I refer you to MaryZ's last post
Sometimes when life is a bit shit it's the little things like ignored birthdays that are the icing on the cake of the shitness.

Sometimes it's ok to be upset by trivial stuff. And sometimes people don't actually want someone to wade in and solve their problems. They just want to offload for a bit.

Just attempt some empathy. It really isn't that hard.

BIWI · 21/06/2014 17:20

Well yes, but why castigate someone for being upset that they can't go out on their actual birthday?
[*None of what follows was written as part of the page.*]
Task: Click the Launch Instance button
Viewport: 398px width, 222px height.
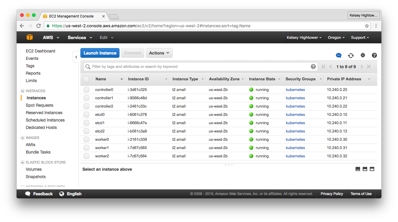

It's not unreasonable of the OP to be upset about it, which is what people on here are criticising her for.

500smiles · 21/06/2014 17:52

Wow some harsh replies, yes I know this is AIBU but some of these posts are really unsupportive.

The OP is a LP supporting children with additional needs, and was just hoping for a night off to celebrate her birthday.
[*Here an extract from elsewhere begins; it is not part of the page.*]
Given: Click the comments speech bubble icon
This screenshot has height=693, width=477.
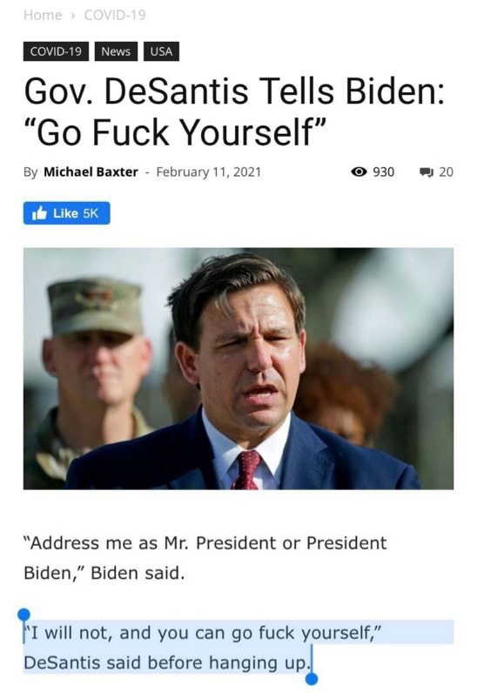Looking at the screenshot, I should coord(427,172).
OP can I suggest you post in SN giving your rough location and ask if anyone can recommend a babysitter with experience of children with additional needs?

I hope you manage to get something sorted, happy birthday Thanks Wine for whichever Saturday is your birthday.

BillnTedsMostFeministAdventure · 21/06/2014 18:01

Because one year in seven (not exact because of leap years) OP, who has had a thoroughly crAp year, gets her birthday on a Saturday, makes an arrangement to enjoy it and now that arrangement seems to have been summarily cancelled.

She's not being Veruca Salt to be disappointed, FFS.

(OP, I do think it's worth checking with your sister's bf re the babysitting - I sometimes accept FB things to make the message go away and only later check if I can do it and amend accordingly)

BillnTedsMostFeministAdventure · 21/06/2014 18:02

And, when you feel up to it, read Reality's post about how splitting up with a level 10 arsehole doesn't mean you need to settle for a level 8 arsehole...

MaryWestmacott · 21/06/2014 18:08

OP - ignoring the rest, I would imagine the TA won't start work early because she's not being paid for it or has her own children to get to school/childcare before she starts work. That doesn't mean she wouldn't do evening baby sitting for you if she has a DP who can look after their DCs.

It also would be worth building your circle of friends, there might be someone who uses a nanny who would do some evening work for you, another mum who would be up for a childcare swap (she'll do the occasional evening if you'll have hers over to play so she and her DH can go for lunch etc).

Re your bf, agree with reality. Not the time now, but you wouldn't be the first woman to bounce (in what is clearly a very short length of time) from a relatinship with a wanker to another wanker who's jst a bit more polished.

MaryWestmacott · 21/06/2014 18:11

oh and OP, a lot of the solutions aren't short term ones, but how about aim for next birthday, being able to drive, having got a few people's details who'll babysit, making an effort to knw other mums...

and have thought carefully if your BF is just your boyfriend because he's the man in the area who's shown you interest...

MerryInthechelseahotel · 21/06/2014 18:12

extremepie your ex might be my ex Grin except you are way younger than me

It's a shame you feel no one cares but rest assured they do. It's just because you are disappointed at the moment that you are feeling so sad.

Try and go along with the idea of celebrating your birthday on another day and having the best time possible!

Happy Birthday for when it happens Thanks

LyingWitchInTheWardrobe2726 · 21/06/2014 18:16

OP... I hear you. Hope you can get a babysitter sorted via an agency, that really does seem to be the most viable option. Could you afford it?

Balloonslayer's post suggesting asking your son's TA for a recommendation is really helpful.

Exhaust all avenues before declaring a defeat.

==============

Maybe some of the other posters though, just popping on to pull up others on their posting can offer the OP a spot of babysitting. More helpful than the 'hope it works out somehow...'. The calling of 'cunts' is unnecessary and its' getting tired.

Some things are workable and some things are not; for OP to go out to celebrate her birthday she needs a babysitter. There are none willing so far. Posters asking questions/picking up points are making valid contributions whether they're agreed with or not.